Source records section start

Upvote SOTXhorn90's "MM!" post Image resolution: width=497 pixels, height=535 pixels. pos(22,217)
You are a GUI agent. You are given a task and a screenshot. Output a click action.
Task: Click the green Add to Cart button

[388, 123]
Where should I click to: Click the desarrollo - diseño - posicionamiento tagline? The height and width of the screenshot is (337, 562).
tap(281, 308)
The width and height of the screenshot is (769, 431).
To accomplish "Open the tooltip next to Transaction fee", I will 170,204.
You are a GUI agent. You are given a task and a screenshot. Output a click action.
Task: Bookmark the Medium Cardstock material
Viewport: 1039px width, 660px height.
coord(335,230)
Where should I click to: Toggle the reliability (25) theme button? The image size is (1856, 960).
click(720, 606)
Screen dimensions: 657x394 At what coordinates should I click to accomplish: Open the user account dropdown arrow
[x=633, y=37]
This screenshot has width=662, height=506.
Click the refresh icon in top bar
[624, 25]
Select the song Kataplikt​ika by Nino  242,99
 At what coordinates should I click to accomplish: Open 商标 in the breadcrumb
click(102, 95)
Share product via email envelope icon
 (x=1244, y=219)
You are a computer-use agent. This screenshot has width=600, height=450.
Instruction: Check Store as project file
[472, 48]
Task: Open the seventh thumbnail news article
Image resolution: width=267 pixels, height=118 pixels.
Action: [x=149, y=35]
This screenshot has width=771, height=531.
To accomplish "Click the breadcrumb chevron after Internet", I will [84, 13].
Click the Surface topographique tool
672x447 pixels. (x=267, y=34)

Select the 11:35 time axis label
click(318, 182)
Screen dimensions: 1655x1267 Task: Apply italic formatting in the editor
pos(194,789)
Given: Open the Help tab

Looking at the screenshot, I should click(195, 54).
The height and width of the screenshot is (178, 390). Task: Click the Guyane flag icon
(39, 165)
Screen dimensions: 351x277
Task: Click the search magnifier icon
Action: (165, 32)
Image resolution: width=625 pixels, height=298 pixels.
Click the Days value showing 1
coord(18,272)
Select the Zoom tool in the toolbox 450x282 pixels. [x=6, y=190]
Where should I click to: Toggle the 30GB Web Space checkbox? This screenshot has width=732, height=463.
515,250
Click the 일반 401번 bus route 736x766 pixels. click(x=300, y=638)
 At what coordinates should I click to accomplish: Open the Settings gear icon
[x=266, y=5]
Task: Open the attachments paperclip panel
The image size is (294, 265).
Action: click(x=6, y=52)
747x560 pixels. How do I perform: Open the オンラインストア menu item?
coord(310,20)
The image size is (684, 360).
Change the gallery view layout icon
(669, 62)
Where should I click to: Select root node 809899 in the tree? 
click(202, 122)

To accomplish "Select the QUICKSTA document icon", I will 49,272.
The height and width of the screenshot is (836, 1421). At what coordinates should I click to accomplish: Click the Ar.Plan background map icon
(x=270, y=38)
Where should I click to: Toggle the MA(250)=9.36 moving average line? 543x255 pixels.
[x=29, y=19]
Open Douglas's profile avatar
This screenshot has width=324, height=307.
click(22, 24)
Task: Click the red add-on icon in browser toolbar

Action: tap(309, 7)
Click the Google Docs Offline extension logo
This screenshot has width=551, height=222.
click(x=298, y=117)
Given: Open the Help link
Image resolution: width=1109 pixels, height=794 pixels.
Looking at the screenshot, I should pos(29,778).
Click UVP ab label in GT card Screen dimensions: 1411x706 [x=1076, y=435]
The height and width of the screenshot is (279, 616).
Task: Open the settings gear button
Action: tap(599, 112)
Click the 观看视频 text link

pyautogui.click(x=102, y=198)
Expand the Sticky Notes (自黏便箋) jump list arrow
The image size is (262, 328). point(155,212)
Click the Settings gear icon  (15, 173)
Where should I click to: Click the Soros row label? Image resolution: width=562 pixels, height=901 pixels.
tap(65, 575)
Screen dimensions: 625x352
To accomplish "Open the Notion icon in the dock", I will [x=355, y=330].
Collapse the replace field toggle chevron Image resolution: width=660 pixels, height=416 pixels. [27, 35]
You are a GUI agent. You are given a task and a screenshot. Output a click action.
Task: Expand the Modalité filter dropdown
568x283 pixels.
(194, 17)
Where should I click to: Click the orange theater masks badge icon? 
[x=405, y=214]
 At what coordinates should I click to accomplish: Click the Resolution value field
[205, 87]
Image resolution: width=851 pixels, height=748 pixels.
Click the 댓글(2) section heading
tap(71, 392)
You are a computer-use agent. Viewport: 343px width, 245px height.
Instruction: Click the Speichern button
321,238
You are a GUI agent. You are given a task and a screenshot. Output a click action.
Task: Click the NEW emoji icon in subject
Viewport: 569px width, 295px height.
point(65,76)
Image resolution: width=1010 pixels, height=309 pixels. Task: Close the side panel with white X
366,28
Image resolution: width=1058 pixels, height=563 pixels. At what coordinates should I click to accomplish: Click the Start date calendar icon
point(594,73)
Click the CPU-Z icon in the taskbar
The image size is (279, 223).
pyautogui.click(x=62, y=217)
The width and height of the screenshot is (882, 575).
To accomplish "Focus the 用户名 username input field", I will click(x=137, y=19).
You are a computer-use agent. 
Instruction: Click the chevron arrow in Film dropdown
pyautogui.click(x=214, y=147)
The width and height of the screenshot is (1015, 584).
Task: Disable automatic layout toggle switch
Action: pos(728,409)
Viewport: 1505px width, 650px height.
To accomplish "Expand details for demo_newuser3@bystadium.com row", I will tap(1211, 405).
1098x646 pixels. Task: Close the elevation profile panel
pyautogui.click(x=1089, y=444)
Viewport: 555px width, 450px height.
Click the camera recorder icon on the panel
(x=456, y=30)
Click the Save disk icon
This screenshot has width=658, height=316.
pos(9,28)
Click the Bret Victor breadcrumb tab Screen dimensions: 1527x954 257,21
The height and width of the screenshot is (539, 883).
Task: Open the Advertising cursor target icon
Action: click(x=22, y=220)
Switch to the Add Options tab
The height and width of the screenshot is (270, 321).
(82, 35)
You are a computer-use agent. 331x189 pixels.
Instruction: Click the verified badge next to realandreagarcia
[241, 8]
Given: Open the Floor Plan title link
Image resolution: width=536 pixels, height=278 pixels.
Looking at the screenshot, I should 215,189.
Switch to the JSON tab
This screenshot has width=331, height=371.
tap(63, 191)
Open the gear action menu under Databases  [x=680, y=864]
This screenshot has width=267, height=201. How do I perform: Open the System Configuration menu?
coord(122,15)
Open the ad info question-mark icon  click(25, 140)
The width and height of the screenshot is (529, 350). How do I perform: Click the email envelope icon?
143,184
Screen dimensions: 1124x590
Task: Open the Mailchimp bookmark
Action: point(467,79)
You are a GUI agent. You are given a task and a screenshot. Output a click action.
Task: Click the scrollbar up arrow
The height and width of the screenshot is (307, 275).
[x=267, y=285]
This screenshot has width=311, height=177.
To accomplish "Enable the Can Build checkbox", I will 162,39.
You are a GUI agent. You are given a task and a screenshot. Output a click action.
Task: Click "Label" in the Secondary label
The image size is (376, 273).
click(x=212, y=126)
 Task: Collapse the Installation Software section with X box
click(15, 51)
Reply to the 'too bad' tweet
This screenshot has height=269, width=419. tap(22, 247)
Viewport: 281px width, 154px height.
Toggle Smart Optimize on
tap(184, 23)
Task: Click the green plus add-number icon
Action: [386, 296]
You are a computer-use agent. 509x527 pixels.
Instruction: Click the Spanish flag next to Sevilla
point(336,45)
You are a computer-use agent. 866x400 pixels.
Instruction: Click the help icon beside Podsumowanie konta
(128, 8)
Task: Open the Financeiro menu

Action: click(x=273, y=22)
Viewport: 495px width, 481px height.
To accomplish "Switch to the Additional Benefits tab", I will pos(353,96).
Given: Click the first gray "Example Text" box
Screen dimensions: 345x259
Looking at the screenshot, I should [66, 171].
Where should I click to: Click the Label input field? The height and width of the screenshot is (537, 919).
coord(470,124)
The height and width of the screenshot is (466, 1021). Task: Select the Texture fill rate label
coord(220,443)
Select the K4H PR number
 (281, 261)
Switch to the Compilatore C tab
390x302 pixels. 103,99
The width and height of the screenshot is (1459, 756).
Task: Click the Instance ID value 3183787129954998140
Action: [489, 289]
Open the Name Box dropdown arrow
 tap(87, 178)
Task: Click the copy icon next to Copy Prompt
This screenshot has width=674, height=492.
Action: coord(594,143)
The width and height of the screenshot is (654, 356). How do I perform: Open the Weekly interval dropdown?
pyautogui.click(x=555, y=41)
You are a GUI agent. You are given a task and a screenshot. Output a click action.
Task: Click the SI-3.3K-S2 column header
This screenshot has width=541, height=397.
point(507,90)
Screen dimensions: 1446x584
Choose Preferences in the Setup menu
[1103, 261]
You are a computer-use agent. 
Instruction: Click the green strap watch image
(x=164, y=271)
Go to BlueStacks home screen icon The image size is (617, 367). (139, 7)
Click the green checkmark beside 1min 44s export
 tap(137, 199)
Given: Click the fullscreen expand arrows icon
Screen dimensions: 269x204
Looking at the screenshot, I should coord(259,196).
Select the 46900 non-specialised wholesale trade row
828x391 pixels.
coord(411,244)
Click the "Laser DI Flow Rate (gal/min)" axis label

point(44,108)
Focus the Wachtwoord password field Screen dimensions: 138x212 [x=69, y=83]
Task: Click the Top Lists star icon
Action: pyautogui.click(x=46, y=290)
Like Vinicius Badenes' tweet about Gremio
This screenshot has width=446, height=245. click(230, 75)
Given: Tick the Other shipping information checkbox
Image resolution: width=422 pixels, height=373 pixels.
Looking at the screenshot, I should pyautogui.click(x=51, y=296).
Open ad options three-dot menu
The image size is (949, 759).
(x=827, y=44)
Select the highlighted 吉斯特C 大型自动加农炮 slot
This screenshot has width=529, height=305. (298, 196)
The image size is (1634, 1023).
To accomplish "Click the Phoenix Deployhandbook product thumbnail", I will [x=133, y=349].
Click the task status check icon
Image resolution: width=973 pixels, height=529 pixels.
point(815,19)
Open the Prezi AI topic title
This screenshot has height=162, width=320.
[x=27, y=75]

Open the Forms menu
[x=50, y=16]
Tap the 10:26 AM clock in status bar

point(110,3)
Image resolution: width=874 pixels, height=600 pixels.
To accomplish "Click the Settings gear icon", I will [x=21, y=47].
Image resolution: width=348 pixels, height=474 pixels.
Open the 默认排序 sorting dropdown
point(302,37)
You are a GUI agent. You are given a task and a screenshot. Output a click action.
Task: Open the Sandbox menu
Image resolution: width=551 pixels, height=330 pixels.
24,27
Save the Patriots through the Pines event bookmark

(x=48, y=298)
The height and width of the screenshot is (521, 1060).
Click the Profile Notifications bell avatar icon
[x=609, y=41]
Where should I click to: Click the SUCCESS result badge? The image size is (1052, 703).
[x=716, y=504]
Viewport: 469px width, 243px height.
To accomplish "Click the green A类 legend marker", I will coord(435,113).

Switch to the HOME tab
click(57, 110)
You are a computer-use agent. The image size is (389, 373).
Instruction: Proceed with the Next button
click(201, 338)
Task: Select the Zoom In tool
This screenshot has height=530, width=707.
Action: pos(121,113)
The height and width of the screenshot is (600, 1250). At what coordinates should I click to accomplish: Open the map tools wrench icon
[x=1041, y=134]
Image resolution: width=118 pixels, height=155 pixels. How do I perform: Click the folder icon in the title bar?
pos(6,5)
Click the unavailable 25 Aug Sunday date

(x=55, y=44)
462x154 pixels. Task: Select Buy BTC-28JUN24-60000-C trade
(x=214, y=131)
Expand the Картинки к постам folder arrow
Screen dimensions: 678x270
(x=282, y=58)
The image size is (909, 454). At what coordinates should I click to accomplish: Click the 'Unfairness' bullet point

Source records section end

* _Exercise prompt_: Search the data for the string "computer" and copy each line where it appears.

* _Output below_:
You are a computer-use agent. This screenshot has width=600, height=450.
You are a computer-use agent. Viewport: 343px width, 245px height.
You are a computer-use agent. 
You are a computer-use agent. 331x189 pixels.
You are a computer-use agent. 509x527 pixels.
You are a computer-use agent. 866x400 pixels.
You are a computer-use agent. 
You are a computer-use agent. The image size is (389, 373).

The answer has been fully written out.